**DATA EXTRACT:**

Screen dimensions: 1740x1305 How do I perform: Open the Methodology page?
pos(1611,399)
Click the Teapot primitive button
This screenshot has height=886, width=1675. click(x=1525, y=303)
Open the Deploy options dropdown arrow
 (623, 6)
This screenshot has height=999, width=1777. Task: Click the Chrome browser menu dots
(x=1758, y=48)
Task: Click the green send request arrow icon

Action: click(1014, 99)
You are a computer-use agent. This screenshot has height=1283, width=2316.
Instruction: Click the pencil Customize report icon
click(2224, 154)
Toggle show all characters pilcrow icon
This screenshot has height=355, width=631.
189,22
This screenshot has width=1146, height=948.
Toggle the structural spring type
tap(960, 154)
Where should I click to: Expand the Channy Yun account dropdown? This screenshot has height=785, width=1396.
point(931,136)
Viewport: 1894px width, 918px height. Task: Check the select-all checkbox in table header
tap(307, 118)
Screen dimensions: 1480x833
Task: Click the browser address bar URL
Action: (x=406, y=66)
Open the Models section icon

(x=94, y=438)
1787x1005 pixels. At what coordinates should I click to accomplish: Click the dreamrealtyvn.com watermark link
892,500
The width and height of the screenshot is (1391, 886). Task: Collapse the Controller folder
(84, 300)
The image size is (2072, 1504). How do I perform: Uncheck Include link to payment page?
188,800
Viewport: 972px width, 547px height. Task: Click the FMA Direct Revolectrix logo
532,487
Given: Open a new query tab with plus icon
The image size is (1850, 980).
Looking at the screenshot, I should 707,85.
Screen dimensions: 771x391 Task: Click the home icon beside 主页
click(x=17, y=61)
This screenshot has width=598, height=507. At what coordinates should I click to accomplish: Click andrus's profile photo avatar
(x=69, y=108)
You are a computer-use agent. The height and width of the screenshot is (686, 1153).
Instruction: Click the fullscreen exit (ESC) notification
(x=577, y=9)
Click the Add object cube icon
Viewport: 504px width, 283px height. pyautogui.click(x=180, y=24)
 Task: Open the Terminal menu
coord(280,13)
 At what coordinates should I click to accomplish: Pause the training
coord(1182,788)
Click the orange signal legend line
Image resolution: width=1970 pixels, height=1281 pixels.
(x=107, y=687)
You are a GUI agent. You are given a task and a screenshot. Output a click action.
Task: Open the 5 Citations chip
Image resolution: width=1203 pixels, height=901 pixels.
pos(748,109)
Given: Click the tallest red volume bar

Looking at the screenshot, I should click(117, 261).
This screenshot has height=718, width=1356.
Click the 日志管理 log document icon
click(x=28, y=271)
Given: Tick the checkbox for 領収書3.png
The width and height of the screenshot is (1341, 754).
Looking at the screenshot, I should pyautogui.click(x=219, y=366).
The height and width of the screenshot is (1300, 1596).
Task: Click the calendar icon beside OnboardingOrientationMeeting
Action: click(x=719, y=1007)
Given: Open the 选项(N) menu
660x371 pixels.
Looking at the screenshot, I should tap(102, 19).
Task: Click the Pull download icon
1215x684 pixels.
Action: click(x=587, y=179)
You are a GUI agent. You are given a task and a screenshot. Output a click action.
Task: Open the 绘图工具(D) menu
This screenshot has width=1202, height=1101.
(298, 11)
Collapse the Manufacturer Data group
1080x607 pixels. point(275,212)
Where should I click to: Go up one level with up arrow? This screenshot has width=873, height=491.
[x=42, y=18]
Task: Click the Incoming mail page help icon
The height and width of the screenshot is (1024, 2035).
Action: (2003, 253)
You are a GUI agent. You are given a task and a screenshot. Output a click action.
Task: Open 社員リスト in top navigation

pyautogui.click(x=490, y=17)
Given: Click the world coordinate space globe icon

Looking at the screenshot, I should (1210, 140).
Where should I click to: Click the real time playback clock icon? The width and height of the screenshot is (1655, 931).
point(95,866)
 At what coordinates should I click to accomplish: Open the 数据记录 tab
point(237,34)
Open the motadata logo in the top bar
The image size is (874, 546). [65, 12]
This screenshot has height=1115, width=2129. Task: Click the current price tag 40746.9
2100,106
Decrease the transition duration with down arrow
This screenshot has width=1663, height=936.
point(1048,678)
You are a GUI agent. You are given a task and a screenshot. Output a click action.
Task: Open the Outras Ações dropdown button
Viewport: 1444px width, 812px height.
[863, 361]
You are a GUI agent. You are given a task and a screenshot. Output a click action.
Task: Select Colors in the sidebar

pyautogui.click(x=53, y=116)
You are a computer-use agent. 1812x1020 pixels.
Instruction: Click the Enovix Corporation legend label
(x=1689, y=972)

**TASK REQUIREMENTS:** As the answer, set down only the lines from the data above between the one holding "Where should I click to: Expand" and the one holding "Task: Open the 5 Citations chip", inclusive, exactly as they read.

**EXPECTED OUTPUT:**
Where should I click to: Expand the Channy Yun account dropdown? This screenshot has height=785, width=1396.
point(931,136)
Viewport: 1894px width, 918px height. Task: Check the select-all checkbox in table header
tap(307, 118)
Screen dimensions: 1480x833
Task: Click the browser address bar URL
Action: (x=406, y=66)
Open the Models section icon

(x=94, y=438)
1787x1005 pixels. At what coordinates should I click to accomplish: Click the dreamrealtyvn.com watermark link
892,500
The width and height of the screenshot is (1391, 886). Task: Collapse the Controller folder
(84, 300)
The image size is (2072, 1504). How do I perform: Uncheck Include link to payment page?
188,800
Viewport: 972px width, 547px height. Task: Click the FMA Direct Revolectrix logo
532,487
Given: Open a new query tab with plus icon
The image size is (1850, 980).
Looking at the screenshot, I should 707,85.
Screen dimensions: 771x391 Task: Click the home icon beside 主页
click(x=17, y=61)
This screenshot has width=598, height=507. At what coordinates should I click to accomplish: Click andrus's profile photo avatar
(x=69, y=108)
You are a computer-use agent. The height and width of the screenshot is (686, 1153).
Instruction: Click the fullscreen exit (ESC) notification
(x=577, y=9)
Click the Add object cube icon
Viewport: 504px width, 283px height. pyautogui.click(x=180, y=24)
 Task: Open the Terminal menu
coord(280,13)
 At what coordinates should I click to accomplish: Pause the training
coord(1182,788)
Click the orange signal legend line
Image resolution: width=1970 pixels, height=1281 pixels.
(x=107, y=687)
You are a GUI agent. You are given a task and a screenshot. Output a click action.
Task: Open the 5 Citations chip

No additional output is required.